Amtrak pitches new, improved train routes including Detroit to Toronto

Amtrak continues push for Detroit to Toronto service route on heels of Biden infrastructure plan

An Amtrak train departs 30th Street Station in Philadelphia, Wednesday, March 31, 2021. Looking beyond the $1.9 trillion COVID relief bill, President Joe Biden and lawmakers are laying the groundwork for another of his top legislative priorities a long-sought boost to the nation's roads, bridges and other infrastructure that could meet GOP resistance to a hefty price tag. (AP Photo/Matt Rourke) (Copyright 2021 The Associated Press. All rights reserved.)

DETROIT – With President Biden’s new infrastructure plan including $621 billion for transportation infrastructure, with $80 billion of that for passenger and freight rail, Amtrak is pitching a list of new or enhanced service routes.

Amtrak’s “Connect US” map includes a newly proposed service route from Detroit to Toronto, and from Detroit to Toledo. It also includes enhanced services (more trains) from Detroit to Chicago, Grand Rapids to Chicago and Port Huron to Chicago.

Amtrak unveils ‘Connects US’ map March 31, 2021 (Amtrak)

The light blue lines represent what would become new services, while the yellow lines would be enhanced services. Amtrak’s 15-year proposal to boost rail services in America claims to be more energy efficient than people driving or flying. It claims traveling on Amtrak rail is up to 83% more energy efficient than driving and up to 73% more energy efficient than flying.

“President Biden’s infrastructure plan is what this nation has been waiting for,” reads a statement from Amtrak CEO Bill Flynn. “Amtrak must rebuild and improve the Northeast Corridor and our National Network and expand our service to more of America. The NEC’s many major tunnels and bridges – most of which are over a century old – must be replaced and upgraded to avoid devastating consequences for our transportation network and the country.”

Right now, Amtrak operates three routes in Michigan:

  • Blue Water (364/365): Chicago to Port Huron
  • Pere Marquette (370/371): Chicago to Grand Rapids
  • Wolverine (350/351/352/353/354/355): Chicago to Pontiac
Michigan Corridor Amtrak map (2021) (Michigan Department of Transportation)

Stops on these routes include: Albion, MI (ALI), Ann Arbor, MI (ARB), Bangor, MI (BAM), Battle Creek, MI (BTL), Dearborn, MI (DER), Detroit, MI (DET), Dowagiac, MI (DOA), Durand, MI (DRD), East Lansing, MI (LNS), Flint, MI (FLN), Grand Rapids, MI – Vernon J. Ehlers Station (GRR), Jackson, MI (JXN), Holland, MI (HOM), Kalamazoo, MI (KAL), Lapeer, MI (LPE), New Buffalo, MI (NBU), Niles, MI (NLS), Pontiac, MI (PNT), Port Huron, MI (PTH), Royal Oak, MI (ROY), St. Joseph-Benton Harbor, MI (SJM), and Troy, MI (TRM).

According to the Michigan Department of Transportation (MDOT) rail stats, annual ridership among Michigan’s three main Amtrak routes had risen from 503,243 annually in 2003 to 770,486 in 2019, with a steep decline to 237,312 riders in 2020 due to the pandemic.

There were some dips in ridership between 2003 and 2019, and a peak near 800,000 in 2013.

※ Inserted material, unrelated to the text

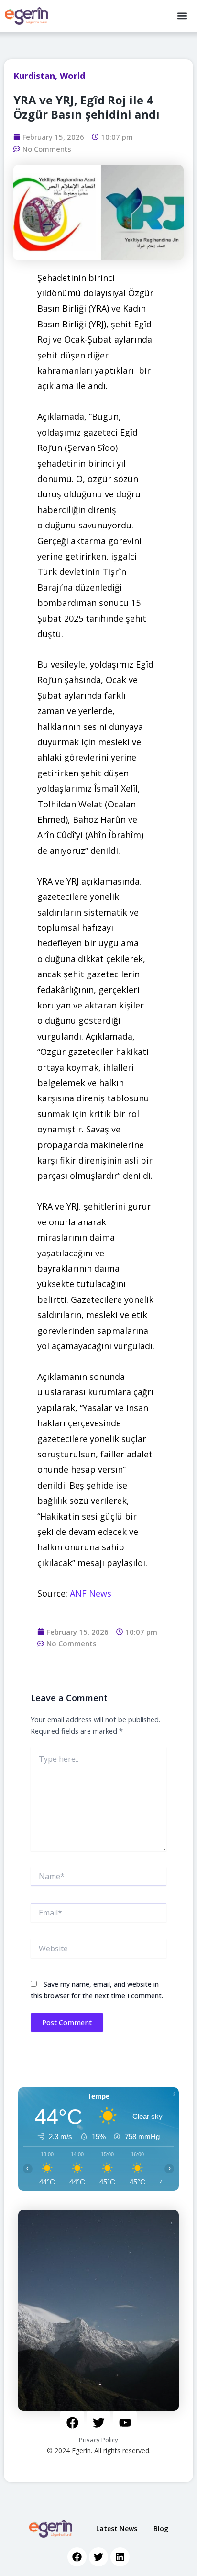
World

Take a look at the annual ridership summary chart for the Michigan routes, per MDOT:

Amtrak annual ridership on Michigan routes -- April 1, 2021 (MDOT)

Note from Amtrak: Prior to 2004, service was provided between Toronto and Chicago through Port Huron. As of April 25, 2004 this service terminates in Port Huron. Thus in the Annual Ridership Summary, Toronto-Chicago, Toronto/Port Huron-Chicago and Port Huron-Chicago, all refer to the same corridor.

Detroit to Toronto not in service since 1971

Amtrak has been seeking to bring back a Detroit to Toronto corridor for years -- such service between Detroit and Toronto ended in 1971. That wasn’t even a direct service, like the new proposal calls for. That previous service involved a change of trains and carriers at Welland, Ontario and Buffalo, N.Y. The last direct train from Detroit to Toronto was in 1967, and that was before Amtrak existed as a corporation, according to CBC.

The current “direct” rail service between Detroit and Toronto actually starts just across the river in Windsor, Ontario. Detroit riders have to head to the VIA Rail station across the border to take that direct route. Amtrak’s “Maple Leaf” service route out east, meanwhile, excludes the Michigan service routes.

Amtrak is banking on increased federal funding, through its National Network Grant, to create the new service routes and enhance existing ones.

“With a growing and diverse population, a global climate crisis and longer traffic jams, America needs a rail network that offers frequent, reliable, sustainable, and equitable train service. Amtrak has the vision and expertise to deliver it,” reads part of the pitch from Amtrak.